The present study also examined whether or not certain demographic characteristics were associated with the rates of vaccination for 2018, as well as past years. Our results suggest that gender, marital status, educational level and having children neither promoted nor discouraged the decision to become immunized. However, some studies indicated that gender can act as a barrier [23] or as a promoter for vaccination [23, 25]. Other studies have also found marital status to exert an influence, with unmarried individuals being less likely to become vaccinated [30]. The reasons these parameters influence the uptake of vaccines are rarely explained, although the influence of family towards the elderly could be important due to their confidant relationship.

Deteriorating health and the existence of health conditions did not appear to influence the willingness to get vaccinated both in 2018 and in past years. However, some studies identified a relationship between these variables [31, 32]. The positive correlation between the frequency of interactions with HCPs and the uptake of vaccines found in this study shows the ability of HCPs to influence the perceptions of the public and promote immunization against influenza. People who are less likely to interact with the healthcare system, those performing fewer doctor visits or those who weren’t admitted in hospitals were less likely to be vaccinated according to Schmid’s systematic review [10].
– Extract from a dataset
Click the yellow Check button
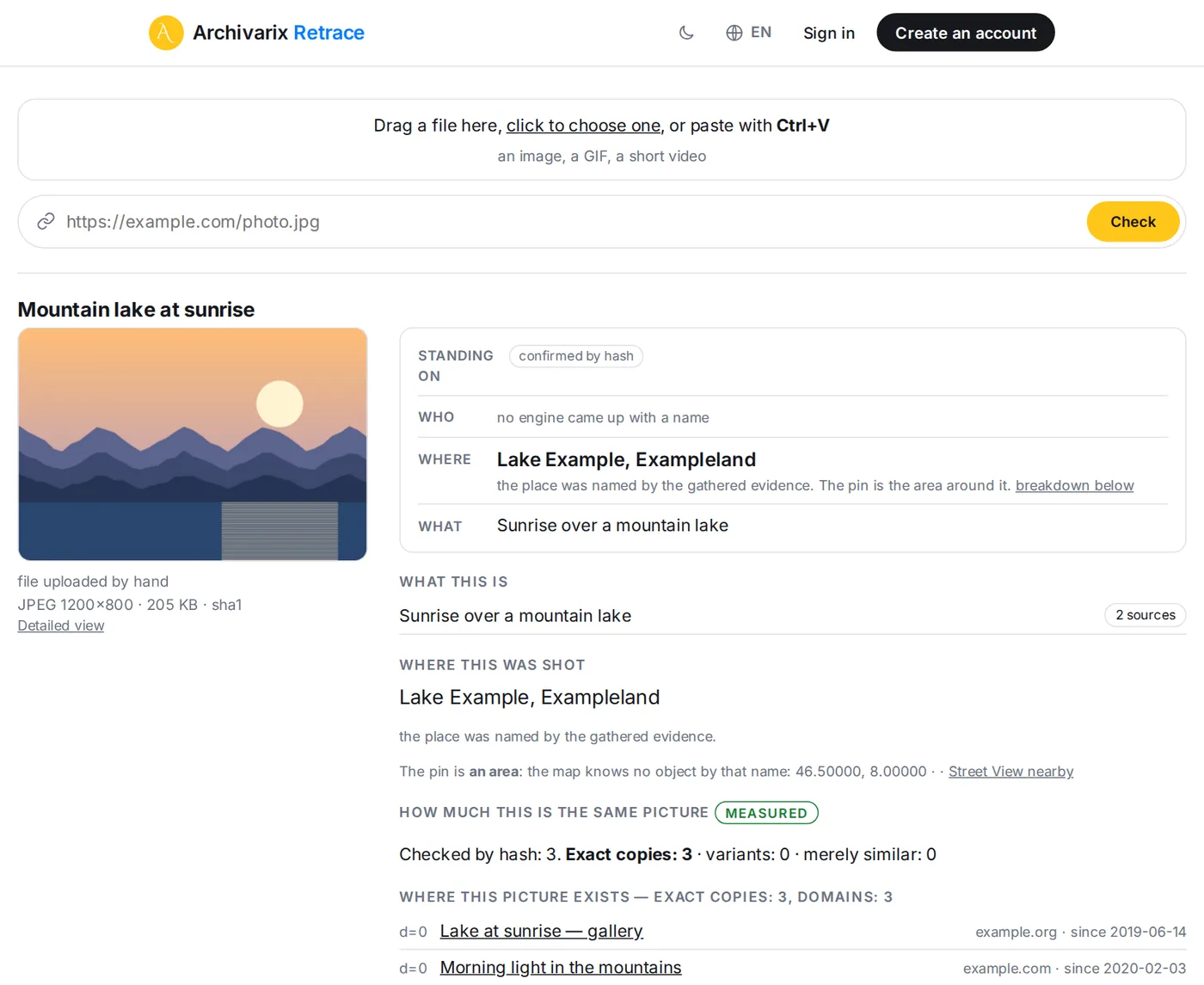This screenshot has width=1204, height=985. coord(1133,222)
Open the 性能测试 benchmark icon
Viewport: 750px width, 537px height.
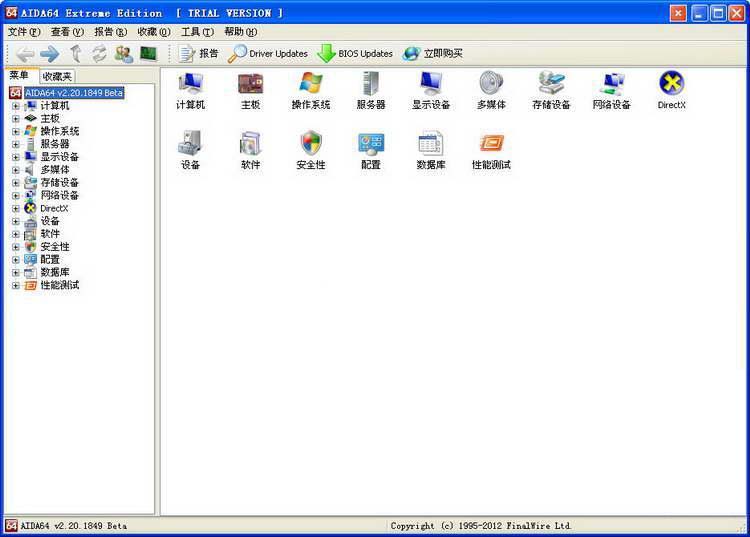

According to our results, advanced age was associated with increased probability of receiving the vaccination. This is consistent with findings from the literature although certain studies did not identify a relationship between these variables [33]. With regards to the level of income, our findings suggest that there is no correlation between financial status and vaccination rates. However, a study in an Italian elderly community identified higher immunization rates among less wealthy individuals [30]. Most studies conclude that unhealthy lifestyles like smoking or alcohol consumption have a negative impact on the vaccine uptake [30, 34, 35]. On the contrary, there is one study suggesting that smoking acts as a promoter to the influenza vaccine uptake [36].

There are certain limitations in the design of this study. Our cross-sectional design carries a certain risk of bias such as the misunderstanding of questions on behalf of the participant. Additionally, our study was conducted in only a few cities of south and north Greece which may have compromised our results. Moreover, the data included in this study were limited by their reliance on information collected by the responders. Finally, data from non-responders were not collected or validated. Future studies are needed in order to collect further from more parts of Greece and provide more conclusive results for the attitudes and behaviors of the elderly towards the influenza vaccination in Greece.

Conclusion

The benefits of the influenza vaccine are widely evident. However, a considerable proportion of the population appears to hold negative views and refrain from becoming immunized against influenza. This is phenomenon is particularly worrisome for the elderly, considering the high mortality rates and complications occurring in this group. Thorough information support and education are key factors towards achieving higher rates of immunization in the community, as they can help eliminate misconceptions that discourage people from receiving the vaccine. HCPs can play a central role in this endeavor by providing clear and comprehensive information to patients and the general public. This could potentially result in greater vaccination coverage, which can in turn help to achieve the rate that can ultimately lead to overall immunity in the community.